OK, if this first example seems like silly, b-grade salesmanship, the second example is far more serious.  As many of you are aware, my passion and career have focused on forcibly displaced peoples for the past seven plus years.  The bulk of this time was with an evangelical relief organization.  Me and my other colleagues did a lot of good work, and many of them continue to do so.  But I am now grieved by the manner in which I spoke about the unique opportunity to witness to those who had been forced to embark on the extremely painful and uncertain journey of a refugee.  I had three points in my sermons as to why a Christian should engage: 1) that our faith lineage shared a biblical legacy with those who had been forced to move (e.g. Israel's exile to Babylon), 2) that we had a biblical command to minister to 'the foreigner in our midst', and 3) we had a biblical mission to make 'disciples of all nations'.  Like I said in the beginning, we all knew that this last point was the real motivation behind our acts of love.  After all, what good is it to save a man's life only to lose their soul to the eternal flames of hell.

As one pastor said in a blog article on the International Mission Board's website...

If we truly believe that God is sovereign, then it should be clear that God is leading peoples from Syria, Afghanistan, Somalia, and other places to our collective doorstep.  These refugees now live in a land where the gospel is freely proclaimed. Peoples previously inaccessible are now not only within our reach; they are our neighbors. In light of this reality, we need more churches to understand that “God turns even the tragedy of forced migration into the triumph of future salvation.
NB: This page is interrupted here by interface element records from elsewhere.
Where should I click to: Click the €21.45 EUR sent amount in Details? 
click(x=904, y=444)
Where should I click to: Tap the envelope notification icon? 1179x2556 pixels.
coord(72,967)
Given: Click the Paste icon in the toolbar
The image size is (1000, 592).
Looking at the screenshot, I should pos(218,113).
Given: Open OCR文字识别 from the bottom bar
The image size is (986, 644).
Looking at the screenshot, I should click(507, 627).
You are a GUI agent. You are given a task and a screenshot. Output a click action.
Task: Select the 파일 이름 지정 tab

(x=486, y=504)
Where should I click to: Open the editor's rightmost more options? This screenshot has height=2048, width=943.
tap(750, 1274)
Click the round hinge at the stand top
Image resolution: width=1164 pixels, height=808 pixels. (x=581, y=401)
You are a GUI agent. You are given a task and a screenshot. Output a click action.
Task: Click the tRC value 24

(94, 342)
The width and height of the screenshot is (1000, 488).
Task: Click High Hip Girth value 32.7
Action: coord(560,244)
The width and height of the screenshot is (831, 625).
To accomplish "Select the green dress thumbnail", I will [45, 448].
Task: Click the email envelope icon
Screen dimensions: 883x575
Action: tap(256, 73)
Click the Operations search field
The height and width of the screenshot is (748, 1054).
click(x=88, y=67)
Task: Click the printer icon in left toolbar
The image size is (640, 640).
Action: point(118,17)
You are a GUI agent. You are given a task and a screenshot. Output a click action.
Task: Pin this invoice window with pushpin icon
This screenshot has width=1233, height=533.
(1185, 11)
a loaf of bread for the 'bread of life'

At various times in my previous life in evangelical Christianity, I volunteered at what is often called a 'rescue mission'.  You will find these in just about every city and town in the United States.  Some of these Christian ministries to the local homeless community make it a prerequisite to attend a church service before those who are hungry can receive a free meal.  A few make it a requirement to participate in Bible studies if they want to enroll in recovery programs.  Thankfully, there are a good number of evangelicals who find this practice shameful.

But many are unwilling to confront the more subtle but still subversive and often psychologically manipulative use of the 'missional opportunity'.  I don't know.  Perhaps this form of abuse is inevitable when any religious community is beholden to absolute claims impacting the eternal destiny of human souls.  Most religions have proven that when the stakes are so high, they are willing to approve just about any means that will reach that end.  All I know is that I cannot be party to it anymore.  In contrast, faith is at its best when the sole motivation of compassion is rooted in an empathy that had it been I who was in the current shoes of my hurting neighbor, this is exactly how I would want to be loved.